The CSI Character Everyone Forgets Viola Davis Played
Fittingly for a series that was, over the course of 15 years, able to become a veritable American pop culture institution, CBS's "CSI: Crime Scene Investigation" featured a positively staggering number of illustrious guest stars throughout its history-making run. From Taylor Swift as a teen murder victim, to Dakota Fanning in her first major screen acting role, to Faye Dunaway as a suspicious socialite, to Michael B. Jordan as a rap crew member, the show was been able to fit quite a lot of head-turning appearances into its 337 episodes.
One of the many before-they-were-big guest spots a fan of "CSI" might catch on a rewatch belongs to Viola Davis, who dropped by for the sixth episode of Season 3, titled "The Execution of Catherine Willows." The episode, which originally aired on November 7, 2002, actually came after Davis became known among theater buffs for her Tony-winning performance in the 2001 Broadway production of "King Hedley II." But it still predated her Oscar-nominated screen breakthrough in the 2008 film "Doubt" by six years, and her arguable mainstream breakout on ABC's "How to Get Away with Murder" by more than a decade. And that latter tidbit is especially funny, seeing as "CSI" also had her playing a defense attorney — and, to boot, one who just might be trying to help somebody get away with... well, you get the idea.

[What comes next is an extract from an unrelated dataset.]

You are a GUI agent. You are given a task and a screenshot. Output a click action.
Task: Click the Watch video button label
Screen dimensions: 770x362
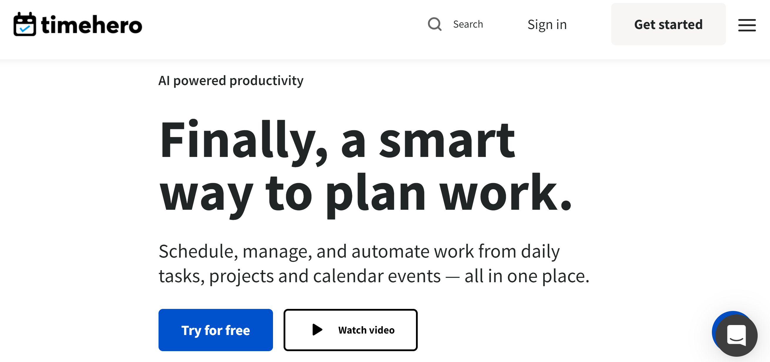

Viola Davis played an impassioned defense attorney on CSI
The episode on which Viola Davis appears, "The Execution of Catherine Willows," centers on Catherine's (Marg Helgenberger) reckoning with her past when John Mathers (Victor Bevine), a killer she helped put on death row, is given a stay of execution due to the discovery of new DNA evidence. While the CSI team is initially convinced of Mathers' guilt and works fast to prove it before he's given a new trial, things become murkier when a new murder is discovered with a similar pattern to the very case Catherine is revisiting.
Davis' character, Ms. Campbell, firmly believes the real killer is still on the loose. Granted, she's John Mathers' defense attorney — but even so, the episode positions her as a necessary dissenting voice in the building of conflict and uncertainty that the team must face as part of the plot.
Davis only has one substantial scene — which sees Ms. Campbell seek out Catherine and earnestly attempt to get information about how the investigation is going. Upon being met with cold resistance, Campbell segues into a candid, tense heart-to-heart with Catherine, in which she finally airs out the reason for her worry. The way she sees it, the CSI team is heavily biased in favor of the prosecution, not only in this but in all cases. And, as you'd expect of an actress whose first Oscar-nominated role would eventually reveal her as a master of walking-and-talking single-scene performances, Davis absolutely kills it in her few seconds of screentime.